The Daniel Holtzclaw Case



The Daniel Holtzclaw trial is in its second week in Oklahoma City, Oklahoma.  Holzclaw was a police officer (now fired) who is alleged to have sexually abused* (at least) twelve women and one 17-year-old girl while on duty during the three years of his employment by the Oklahoma police.

What is it that the prosecutors say Holtzclaw did?  They say that he demanded sex** from women by using an extortion tactic:  They say that he targeted poor women with outstanding warrants or who had other reasons to avoid the police.  They say that he then offered to turn a blind eye should his personal sexual needs be catered for.
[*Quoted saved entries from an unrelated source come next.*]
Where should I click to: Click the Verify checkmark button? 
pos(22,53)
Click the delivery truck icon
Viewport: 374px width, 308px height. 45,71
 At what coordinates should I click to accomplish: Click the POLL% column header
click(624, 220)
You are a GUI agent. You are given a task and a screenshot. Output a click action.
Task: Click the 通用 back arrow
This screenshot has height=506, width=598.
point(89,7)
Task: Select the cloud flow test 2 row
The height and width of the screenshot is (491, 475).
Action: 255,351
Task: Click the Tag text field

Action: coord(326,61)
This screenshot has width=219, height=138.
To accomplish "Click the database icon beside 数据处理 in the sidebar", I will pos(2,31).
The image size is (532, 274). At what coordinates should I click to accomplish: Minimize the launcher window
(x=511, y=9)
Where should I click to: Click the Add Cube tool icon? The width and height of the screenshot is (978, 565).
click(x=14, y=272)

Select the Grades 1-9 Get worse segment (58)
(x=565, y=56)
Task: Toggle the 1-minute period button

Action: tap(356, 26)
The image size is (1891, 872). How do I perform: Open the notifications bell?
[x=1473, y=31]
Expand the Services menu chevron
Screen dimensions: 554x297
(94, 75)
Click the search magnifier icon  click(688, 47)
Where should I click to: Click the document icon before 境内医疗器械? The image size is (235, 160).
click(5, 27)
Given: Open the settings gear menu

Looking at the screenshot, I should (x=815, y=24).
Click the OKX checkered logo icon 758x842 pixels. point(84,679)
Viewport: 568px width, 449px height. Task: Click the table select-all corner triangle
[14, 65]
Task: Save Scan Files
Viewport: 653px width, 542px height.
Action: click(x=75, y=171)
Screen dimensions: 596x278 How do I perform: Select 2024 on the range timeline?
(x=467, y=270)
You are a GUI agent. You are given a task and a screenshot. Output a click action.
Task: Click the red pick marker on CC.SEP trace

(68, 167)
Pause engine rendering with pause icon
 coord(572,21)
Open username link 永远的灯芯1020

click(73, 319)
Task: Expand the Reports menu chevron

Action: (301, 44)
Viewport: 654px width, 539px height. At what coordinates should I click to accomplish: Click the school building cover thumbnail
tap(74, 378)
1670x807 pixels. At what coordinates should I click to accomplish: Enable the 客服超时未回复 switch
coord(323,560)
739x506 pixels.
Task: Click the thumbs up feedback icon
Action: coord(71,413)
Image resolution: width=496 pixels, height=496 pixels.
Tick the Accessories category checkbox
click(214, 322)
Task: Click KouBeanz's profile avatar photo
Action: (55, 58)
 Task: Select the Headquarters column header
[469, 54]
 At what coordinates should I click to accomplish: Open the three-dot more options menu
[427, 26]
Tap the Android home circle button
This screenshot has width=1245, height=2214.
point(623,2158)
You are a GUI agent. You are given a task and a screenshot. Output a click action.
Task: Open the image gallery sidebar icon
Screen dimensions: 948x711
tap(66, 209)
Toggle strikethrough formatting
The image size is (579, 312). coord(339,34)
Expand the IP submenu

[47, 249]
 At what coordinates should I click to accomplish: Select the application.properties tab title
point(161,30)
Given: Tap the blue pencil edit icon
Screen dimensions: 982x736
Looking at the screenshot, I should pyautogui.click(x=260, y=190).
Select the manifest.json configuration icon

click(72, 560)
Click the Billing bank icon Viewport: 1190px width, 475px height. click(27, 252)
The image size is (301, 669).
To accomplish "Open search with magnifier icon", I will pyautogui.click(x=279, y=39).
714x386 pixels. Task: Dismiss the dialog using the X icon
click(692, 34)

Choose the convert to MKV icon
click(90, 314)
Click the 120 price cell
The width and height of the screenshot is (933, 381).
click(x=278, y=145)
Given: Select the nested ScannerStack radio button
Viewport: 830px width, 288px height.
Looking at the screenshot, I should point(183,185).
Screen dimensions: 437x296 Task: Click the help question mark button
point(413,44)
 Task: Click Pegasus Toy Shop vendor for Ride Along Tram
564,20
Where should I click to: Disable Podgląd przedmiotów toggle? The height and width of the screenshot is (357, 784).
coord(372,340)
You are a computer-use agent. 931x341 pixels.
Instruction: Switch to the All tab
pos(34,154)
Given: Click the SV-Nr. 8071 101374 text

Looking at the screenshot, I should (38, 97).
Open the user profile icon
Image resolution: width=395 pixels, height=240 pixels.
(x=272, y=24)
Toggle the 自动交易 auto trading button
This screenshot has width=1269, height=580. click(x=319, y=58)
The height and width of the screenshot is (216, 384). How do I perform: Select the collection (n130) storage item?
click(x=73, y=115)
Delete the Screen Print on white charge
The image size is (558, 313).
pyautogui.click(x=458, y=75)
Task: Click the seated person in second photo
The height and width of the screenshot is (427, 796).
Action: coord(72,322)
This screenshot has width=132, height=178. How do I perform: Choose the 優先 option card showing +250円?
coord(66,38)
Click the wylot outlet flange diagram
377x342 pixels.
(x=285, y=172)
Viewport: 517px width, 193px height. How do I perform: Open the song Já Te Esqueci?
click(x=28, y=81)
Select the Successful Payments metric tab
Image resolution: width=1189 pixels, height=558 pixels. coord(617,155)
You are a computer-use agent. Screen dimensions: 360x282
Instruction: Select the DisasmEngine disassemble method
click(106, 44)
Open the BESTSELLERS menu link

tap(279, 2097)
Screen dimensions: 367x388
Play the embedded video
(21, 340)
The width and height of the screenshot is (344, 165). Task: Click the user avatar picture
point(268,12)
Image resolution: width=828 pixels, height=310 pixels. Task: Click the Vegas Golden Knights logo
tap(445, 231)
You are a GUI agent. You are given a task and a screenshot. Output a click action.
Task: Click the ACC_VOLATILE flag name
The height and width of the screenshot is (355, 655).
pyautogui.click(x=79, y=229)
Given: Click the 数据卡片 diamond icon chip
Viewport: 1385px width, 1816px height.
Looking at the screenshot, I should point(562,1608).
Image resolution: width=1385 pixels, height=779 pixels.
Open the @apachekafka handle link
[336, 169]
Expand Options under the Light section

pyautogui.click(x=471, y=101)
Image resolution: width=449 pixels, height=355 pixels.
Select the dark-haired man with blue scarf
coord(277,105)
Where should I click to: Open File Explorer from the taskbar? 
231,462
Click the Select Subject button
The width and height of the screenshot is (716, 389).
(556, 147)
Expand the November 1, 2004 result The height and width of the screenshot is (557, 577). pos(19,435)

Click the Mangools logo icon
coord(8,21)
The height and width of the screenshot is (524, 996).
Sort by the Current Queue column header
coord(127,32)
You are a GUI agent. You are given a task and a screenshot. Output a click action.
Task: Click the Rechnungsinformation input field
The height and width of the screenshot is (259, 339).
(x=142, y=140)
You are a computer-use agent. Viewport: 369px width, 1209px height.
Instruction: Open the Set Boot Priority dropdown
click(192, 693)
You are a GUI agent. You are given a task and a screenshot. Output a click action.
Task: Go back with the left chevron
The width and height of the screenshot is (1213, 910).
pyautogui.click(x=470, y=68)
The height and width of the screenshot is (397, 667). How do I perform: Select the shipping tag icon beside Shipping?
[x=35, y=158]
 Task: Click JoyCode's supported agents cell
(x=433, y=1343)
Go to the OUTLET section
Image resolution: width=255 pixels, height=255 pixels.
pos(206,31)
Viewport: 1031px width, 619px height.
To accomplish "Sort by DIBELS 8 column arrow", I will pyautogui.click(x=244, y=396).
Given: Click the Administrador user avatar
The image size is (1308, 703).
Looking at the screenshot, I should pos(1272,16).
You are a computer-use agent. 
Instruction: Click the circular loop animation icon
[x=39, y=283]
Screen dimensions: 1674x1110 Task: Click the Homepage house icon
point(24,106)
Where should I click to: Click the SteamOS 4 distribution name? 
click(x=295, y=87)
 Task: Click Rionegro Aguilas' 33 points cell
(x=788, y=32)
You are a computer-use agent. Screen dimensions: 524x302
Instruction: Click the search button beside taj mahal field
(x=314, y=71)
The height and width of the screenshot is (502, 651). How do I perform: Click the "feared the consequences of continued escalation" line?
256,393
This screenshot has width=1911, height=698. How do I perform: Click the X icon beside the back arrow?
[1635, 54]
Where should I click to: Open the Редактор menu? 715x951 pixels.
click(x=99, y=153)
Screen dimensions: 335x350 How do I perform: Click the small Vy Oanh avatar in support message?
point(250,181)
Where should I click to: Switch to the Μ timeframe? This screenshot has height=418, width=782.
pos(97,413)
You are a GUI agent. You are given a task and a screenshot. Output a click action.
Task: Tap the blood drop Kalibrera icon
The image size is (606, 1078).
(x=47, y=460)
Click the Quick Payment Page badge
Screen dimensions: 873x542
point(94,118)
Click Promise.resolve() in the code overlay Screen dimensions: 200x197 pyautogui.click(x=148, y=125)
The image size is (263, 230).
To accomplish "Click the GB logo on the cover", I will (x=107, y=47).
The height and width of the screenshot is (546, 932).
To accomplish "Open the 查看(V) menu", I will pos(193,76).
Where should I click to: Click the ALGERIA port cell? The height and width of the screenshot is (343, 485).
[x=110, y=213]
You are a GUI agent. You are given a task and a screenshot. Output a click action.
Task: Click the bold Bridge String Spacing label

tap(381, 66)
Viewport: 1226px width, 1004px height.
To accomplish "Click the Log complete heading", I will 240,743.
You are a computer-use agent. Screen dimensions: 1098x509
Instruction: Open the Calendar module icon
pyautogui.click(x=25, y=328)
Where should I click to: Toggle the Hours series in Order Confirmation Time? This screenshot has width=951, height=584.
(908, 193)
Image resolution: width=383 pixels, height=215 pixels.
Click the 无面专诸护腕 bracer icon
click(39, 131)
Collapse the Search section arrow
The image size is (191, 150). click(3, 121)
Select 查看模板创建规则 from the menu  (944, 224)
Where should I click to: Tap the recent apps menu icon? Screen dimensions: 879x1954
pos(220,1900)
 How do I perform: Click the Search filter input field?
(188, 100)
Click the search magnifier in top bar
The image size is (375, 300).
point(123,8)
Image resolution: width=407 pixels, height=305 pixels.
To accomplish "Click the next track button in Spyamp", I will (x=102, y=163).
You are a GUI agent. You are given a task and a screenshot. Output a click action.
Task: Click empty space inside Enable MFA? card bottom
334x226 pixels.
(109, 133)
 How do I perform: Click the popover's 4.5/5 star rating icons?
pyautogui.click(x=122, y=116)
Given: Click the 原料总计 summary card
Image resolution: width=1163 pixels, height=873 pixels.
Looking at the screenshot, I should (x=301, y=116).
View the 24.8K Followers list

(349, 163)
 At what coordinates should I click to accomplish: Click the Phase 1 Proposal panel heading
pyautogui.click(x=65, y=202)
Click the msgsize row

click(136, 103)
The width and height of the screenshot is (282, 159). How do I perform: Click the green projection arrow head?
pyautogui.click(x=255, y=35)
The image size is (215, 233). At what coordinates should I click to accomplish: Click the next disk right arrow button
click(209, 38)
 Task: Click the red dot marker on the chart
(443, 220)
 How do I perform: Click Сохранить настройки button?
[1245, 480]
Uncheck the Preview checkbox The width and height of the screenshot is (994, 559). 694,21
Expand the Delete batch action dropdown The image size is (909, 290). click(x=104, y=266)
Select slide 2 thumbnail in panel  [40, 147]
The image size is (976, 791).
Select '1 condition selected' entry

Holtzclaw was caught when he allegedly used his tactic on a woman who didn't have any outstanding warrants or other reasons to avoid the police, and who went and reported Holtzclaw.

The case has a strong racial flavor:  Holtzclaw's alleged victims were black women, usually middle-aged and poor black women, and Holtzclaw himself is white (with a Japanese mother)***.

What would drive a man to do something like that?  A desire to assault black women?  Picking victims based on the kinds of indicators which would suggest the smallest chance of being caught?  Or both?

I cannot answer those questions, and Holtzclaw hasn't been found guilty yet, so in a legal sense speculation about his possible motives is premature.

But let's think about how gender, race and social class interact in a case like this:  A heterosexual male police officer might target black women, both because they are women and because they are black (at least partly because this reduces the chances of being caught, especially if the women are poor and already in some difficulty with the police).

Thus, the statistical probability that a person becomes the victim of sexual extortion and/or sexual assault by a police officer would be higher for black women than for black men, higher for black women than for white women and higher for poor black women than for wealthier black women (who are less likely to have outstanding unpaid fines etc.)****. 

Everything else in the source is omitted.